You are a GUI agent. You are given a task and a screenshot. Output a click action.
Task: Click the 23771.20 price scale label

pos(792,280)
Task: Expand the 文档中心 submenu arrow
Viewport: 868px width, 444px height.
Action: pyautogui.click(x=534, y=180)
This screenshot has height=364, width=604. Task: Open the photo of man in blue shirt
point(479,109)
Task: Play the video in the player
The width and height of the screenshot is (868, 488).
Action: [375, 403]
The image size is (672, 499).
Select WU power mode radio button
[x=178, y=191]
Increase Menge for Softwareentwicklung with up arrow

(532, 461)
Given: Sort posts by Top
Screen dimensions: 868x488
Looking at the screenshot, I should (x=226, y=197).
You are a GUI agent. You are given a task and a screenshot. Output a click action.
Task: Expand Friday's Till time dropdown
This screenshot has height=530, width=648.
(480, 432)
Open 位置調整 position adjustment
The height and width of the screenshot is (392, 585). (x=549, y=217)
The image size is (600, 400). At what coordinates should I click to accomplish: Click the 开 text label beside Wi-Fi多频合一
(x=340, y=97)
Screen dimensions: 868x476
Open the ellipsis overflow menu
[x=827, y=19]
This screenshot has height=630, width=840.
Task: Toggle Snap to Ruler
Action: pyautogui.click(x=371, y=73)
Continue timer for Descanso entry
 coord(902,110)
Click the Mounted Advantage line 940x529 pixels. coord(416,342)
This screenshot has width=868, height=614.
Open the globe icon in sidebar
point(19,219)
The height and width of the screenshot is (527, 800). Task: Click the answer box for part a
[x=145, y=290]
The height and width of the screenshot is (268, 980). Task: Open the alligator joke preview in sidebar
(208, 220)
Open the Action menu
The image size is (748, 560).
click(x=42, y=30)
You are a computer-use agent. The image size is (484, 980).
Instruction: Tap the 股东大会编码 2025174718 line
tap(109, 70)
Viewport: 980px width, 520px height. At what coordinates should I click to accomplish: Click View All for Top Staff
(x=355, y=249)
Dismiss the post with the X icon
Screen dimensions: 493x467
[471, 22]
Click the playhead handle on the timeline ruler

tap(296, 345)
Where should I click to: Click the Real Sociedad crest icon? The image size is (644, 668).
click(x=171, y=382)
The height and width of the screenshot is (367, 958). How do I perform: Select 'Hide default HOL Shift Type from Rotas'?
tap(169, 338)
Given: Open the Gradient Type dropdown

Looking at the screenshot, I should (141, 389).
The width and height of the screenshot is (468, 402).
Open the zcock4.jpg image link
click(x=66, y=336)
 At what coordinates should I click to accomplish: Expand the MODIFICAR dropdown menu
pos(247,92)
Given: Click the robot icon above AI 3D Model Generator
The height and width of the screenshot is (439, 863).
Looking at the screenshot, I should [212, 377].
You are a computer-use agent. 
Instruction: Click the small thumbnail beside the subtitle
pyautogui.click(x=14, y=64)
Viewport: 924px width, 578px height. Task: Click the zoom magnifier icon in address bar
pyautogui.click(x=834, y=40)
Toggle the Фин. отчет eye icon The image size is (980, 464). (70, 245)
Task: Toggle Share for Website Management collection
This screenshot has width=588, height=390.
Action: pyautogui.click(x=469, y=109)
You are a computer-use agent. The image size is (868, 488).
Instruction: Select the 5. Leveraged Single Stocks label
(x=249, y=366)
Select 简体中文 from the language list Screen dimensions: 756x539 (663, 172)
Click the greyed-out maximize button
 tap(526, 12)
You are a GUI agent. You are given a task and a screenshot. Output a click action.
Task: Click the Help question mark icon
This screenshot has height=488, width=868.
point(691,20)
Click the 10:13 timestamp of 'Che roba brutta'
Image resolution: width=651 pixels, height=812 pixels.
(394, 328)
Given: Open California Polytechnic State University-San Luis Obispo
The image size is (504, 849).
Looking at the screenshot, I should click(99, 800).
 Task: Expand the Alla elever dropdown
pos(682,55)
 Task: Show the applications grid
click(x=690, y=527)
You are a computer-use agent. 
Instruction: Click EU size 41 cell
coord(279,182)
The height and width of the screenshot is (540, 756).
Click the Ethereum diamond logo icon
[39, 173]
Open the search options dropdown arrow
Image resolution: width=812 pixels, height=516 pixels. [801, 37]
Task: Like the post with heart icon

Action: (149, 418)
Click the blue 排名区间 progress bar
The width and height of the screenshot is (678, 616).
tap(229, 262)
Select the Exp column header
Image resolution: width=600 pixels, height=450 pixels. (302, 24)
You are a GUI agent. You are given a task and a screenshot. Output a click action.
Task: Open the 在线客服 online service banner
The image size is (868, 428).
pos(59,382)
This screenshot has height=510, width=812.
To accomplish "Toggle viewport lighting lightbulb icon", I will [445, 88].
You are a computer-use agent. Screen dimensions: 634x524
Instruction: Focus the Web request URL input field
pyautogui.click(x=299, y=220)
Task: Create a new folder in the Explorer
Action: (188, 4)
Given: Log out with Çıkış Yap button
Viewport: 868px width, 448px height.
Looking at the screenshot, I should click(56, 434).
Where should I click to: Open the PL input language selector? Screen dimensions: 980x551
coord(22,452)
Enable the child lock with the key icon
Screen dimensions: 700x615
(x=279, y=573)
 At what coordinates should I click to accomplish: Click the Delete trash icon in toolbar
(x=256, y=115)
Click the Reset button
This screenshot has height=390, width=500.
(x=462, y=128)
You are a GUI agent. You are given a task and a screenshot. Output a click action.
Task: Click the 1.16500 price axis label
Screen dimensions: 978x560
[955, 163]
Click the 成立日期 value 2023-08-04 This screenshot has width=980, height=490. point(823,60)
=-=-=
**About this task**
Recopy the whole listing exactly.

**Finished exercise**
You are a GUI agent. You are given a task and a screenshot. Output a click action.
Task: Click the 23771.20 price scale label

pos(792,280)
Task: Expand the 文档中心 submenu arrow
Viewport: 868px width, 444px height.
Action: pyautogui.click(x=534, y=180)
This screenshot has height=364, width=604. Task: Open the photo of man in blue shirt
point(479,109)
Task: Play the video in the player
The width and height of the screenshot is (868, 488).
Action: [375, 403]
The image size is (672, 499).
Select WU power mode radio button
[x=178, y=191]
Increase Menge for Softwareentwicklung with up arrow

(532, 461)
Given: Sort posts by Top
Screen dimensions: 868x488
Looking at the screenshot, I should (x=226, y=197).
You are a GUI agent. You are given a task and a screenshot. Output a click action.
Task: Expand Friday's Till time dropdown
This screenshot has height=530, width=648.
(480, 432)
Open 位置調整 position adjustment
The height and width of the screenshot is (392, 585). (x=549, y=217)
The image size is (600, 400). At what coordinates should I click to accomplish: Click the 开 text label beside Wi-Fi多频合一
(x=340, y=97)
Screen dimensions: 868x476
Open the ellipsis overflow menu
[x=827, y=19]
This screenshot has height=630, width=840.
Task: Toggle Snap to Ruler
Action: pyautogui.click(x=371, y=73)
Continue timer for Descanso entry
 coord(902,110)
Click the Mounted Advantage line 940x529 pixels. coord(416,342)
This screenshot has width=868, height=614.
Open the globe icon in sidebar
point(19,219)
The height and width of the screenshot is (527, 800). Task: Click the answer box for part a
[x=145, y=290]
The height and width of the screenshot is (268, 980). Task: Open the alligator joke preview in sidebar
(208, 220)
Open the Action menu
The image size is (748, 560).
click(x=42, y=30)
You are a computer-use agent. The image size is (484, 980).
Instruction: Tap the 股东大会编码 2025174718 line
tap(109, 70)
Viewport: 980px width, 520px height. At what coordinates should I click to accomplish: Click View All for Top Staff
(x=355, y=249)
Dismiss the post with the X icon
Screen dimensions: 493x467
[471, 22]
Click the playhead handle on the timeline ruler

tap(296, 345)
Where should I click to: Click the Real Sociedad crest icon? The image size is (644, 668).
click(x=171, y=382)
The height and width of the screenshot is (367, 958). How do I perform: Select 'Hide default HOL Shift Type from Rotas'?
tap(169, 338)
Given: Open the Gradient Type dropdown

Looking at the screenshot, I should (141, 389).
The width and height of the screenshot is (468, 402).
Open the zcock4.jpg image link
click(x=66, y=336)
 At what coordinates should I click to accomplish: Expand the MODIFICAR dropdown menu
pos(247,92)
Given: Click the robot icon above AI 3D Model Generator
The height and width of the screenshot is (439, 863).
Looking at the screenshot, I should [212, 377].
You are a computer-use agent. 
Instruction: Click the small thumbnail beside the subtitle
pyautogui.click(x=14, y=64)
Viewport: 924px width, 578px height. Task: Click the zoom magnifier icon in address bar
pyautogui.click(x=834, y=40)
Toggle the Фин. отчет eye icon The image size is (980, 464). (70, 245)
Task: Toggle Share for Website Management collection
This screenshot has width=588, height=390.
Action: pyautogui.click(x=469, y=109)
You are a computer-use agent. The image size is (868, 488).
Instruction: Select the 5. Leveraged Single Stocks label
(x=249, y=366)
Select 简体中文 from the language list Screen dimensions: 756x539 (663, 172)
Click the greyed-out maximize button
 tap(526, 12)
You are a GUI agent. You are given a task and a screenshot. Output a click action.
Task: Click the Help question mark icon
This screenshot has height=488, width=868.
point(691,20)
Click the 10:13 timestamp of 'Che roba brutta'
Image resolution: width=651 pixels, height=812 pixels.
(394, 328)
Given: Open California Polytechnic State University-San Luis Obispo
The image size is (504, 849).
Looking at the screenshot, I should click(99, 800).
 Task: Expand the Alla elever dropdown
pos(682,55)
 Task: Show the applications grid
click(x=690, y=527)
You are a computer-use agent. 
Instruction: Click EU size 41 cell
coord(279,182)
The height and width of the screenshot is (540, 756).
Click the Ethereum diamond logo icon
[39, 173]
Open the search options dropdown arrow
Image resolution: width=812 pixels, height=516 pixels. [801, 37]
Task: Like the post with heart icon

Action: (149, 418)
Click the blue 排名区间 progress bar
The width and height of the screenshot is (678, 616).
tap(229, 262)
Select the Exp column header
Image resolution: width=600 pixels, height=450 pixels. (302, 24)
You are a GUI agent. You are given a task and a screenshot. Output a click action.
Task: Open the 在线客服 online service banner
The image size is (868, 428).
pos(59,382)
This screenshot has height=510, width=812.
To accomplish "Toggle viewport lighting lightbulb icon", I will [445, 88].
You are a computer-use agent. Screen dimensions: 634x524
Instruction: Focus the Web request URL input field
pyautogui.click(x=299, y=220)
Task: Create a new folder in the Explorer
Action: (188, 4)
Given: Log out with Çıkış Yap button
Viewport: 868px width, 448px height.
Looking at the screenshot, I should click(56, 434).
Where should I click to: Open the PL input language selector? Screen dimensions: 980x551
coord(22,452)
Enable the child lock with the key icon
Screen dimensions: 700x615
(x=279, y=573)
 At what coordinates should I click to accomplish: Click the Delete trash icon in toolbar
(x=256, y=115)
Click the Reset button
This screenshot has height=390, width=500.
(x=462, y=128)
You are a GUI agent. You are given a task and a screenshot. Output a click action.
Task: Click the 1.16500 price axis label
Screen dimensions: 978x560
[955, 163]
Click the 成立日期 value 2023-08-04 This screenshot has width=980, height=490. point(823,60)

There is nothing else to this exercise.